We realized that by taking the logarithm of the response variable in both the logistic and Gompertz models, we can linearize the equations, allowing for the application of least squares regression to estimate the parameters $r$ and $K$. The resulting linear forms facilitate the comparison of model fits and the evaluation of growth dynamics.This approach not only simplifies the estimation process but also enhances the interpretability of the model parameters. By transforming the non-linear relationships into linear ones, we can leverage the well-established techniques of linear regression, which are computationally efficient and widely understood.

## Advantages of Linearization

**Parameter Estimation**: Linearization allows for straightforward estimation of parameters using ordinary least squares (OLS) methods. This is particularly beneficial when dealing with large datasets, as OLS is computationally efficient and provides reliable estimates.

**Model Comparison**: The linearized forms of the logistic and Gompertz models enable direct comparison of their fits to the data. By analyzing the goodness-of-fit metrics such as R-squared and RMSE, we can determine which model better captures the underlying growth dynamics.

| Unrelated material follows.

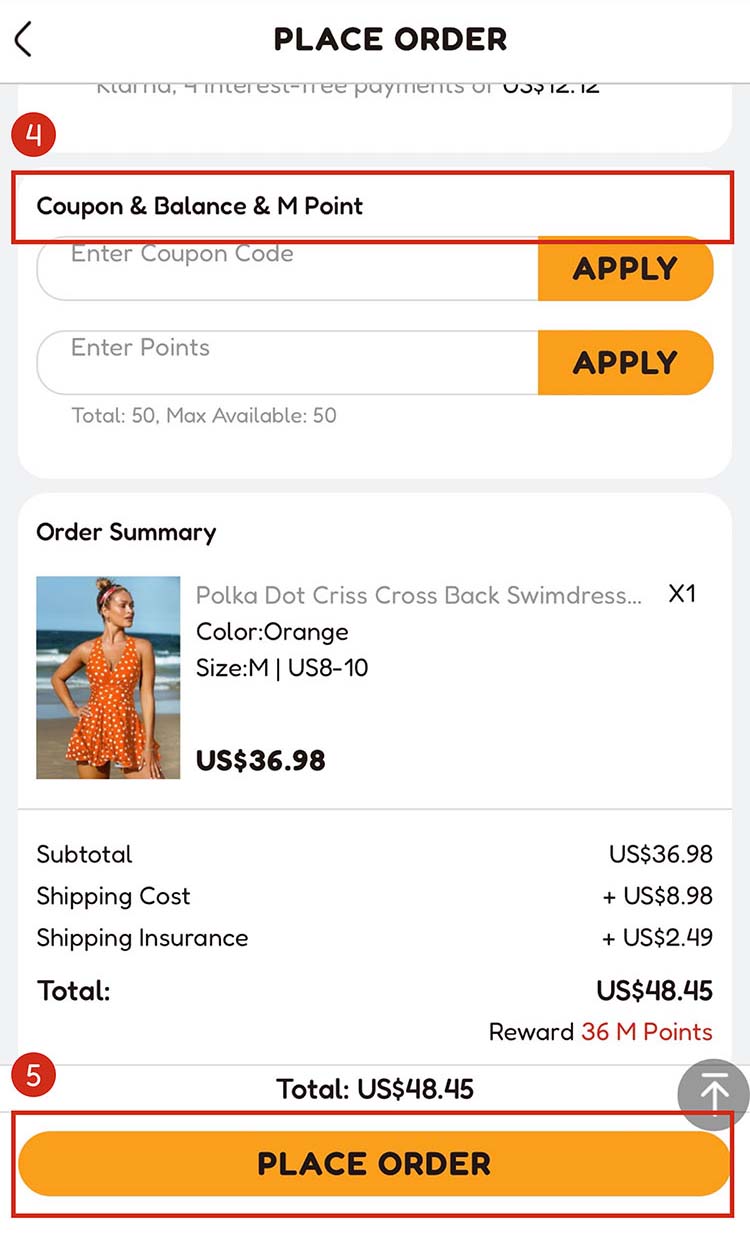The width and height of the screenshot is (750, 1258).
Task: Click the Shipping Insurance row label
Action: (142, 938)
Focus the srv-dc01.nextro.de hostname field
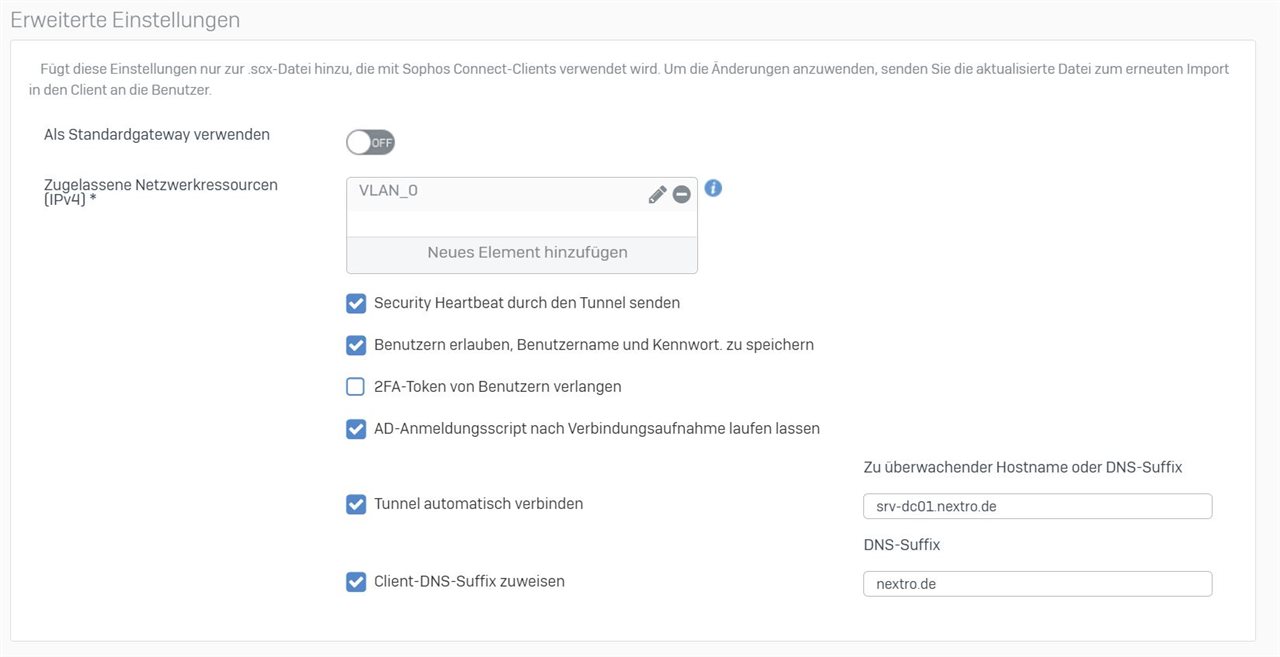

**Interpretability**: The linearized equations provide a clearer interpretation of the parameters. For instance, in the logistic model, the parameter $r$ represents the intrinsic growth rate, while $K$ indicates the carrying capacity. In the Gompertz model, the negative slope associated with $r$ reflects the rate of decline in growth as the population approaches its limit.

# Conclusion

---

In conclusion, the linearization of the logistic and Gompertz models through logarithmic transformation provides a powerful framework for parameter estimation and model comparison. By applying least squares regression to the linearized equations, we can gain valuable insights into growth dynamics and make informed decisions based on the fitted models. However, it is essential to remain vigilant about the assumptions and limitations inherent in this approach, ensuring that the chosen model accurately reflects the underlying biological or ecological processes being studied.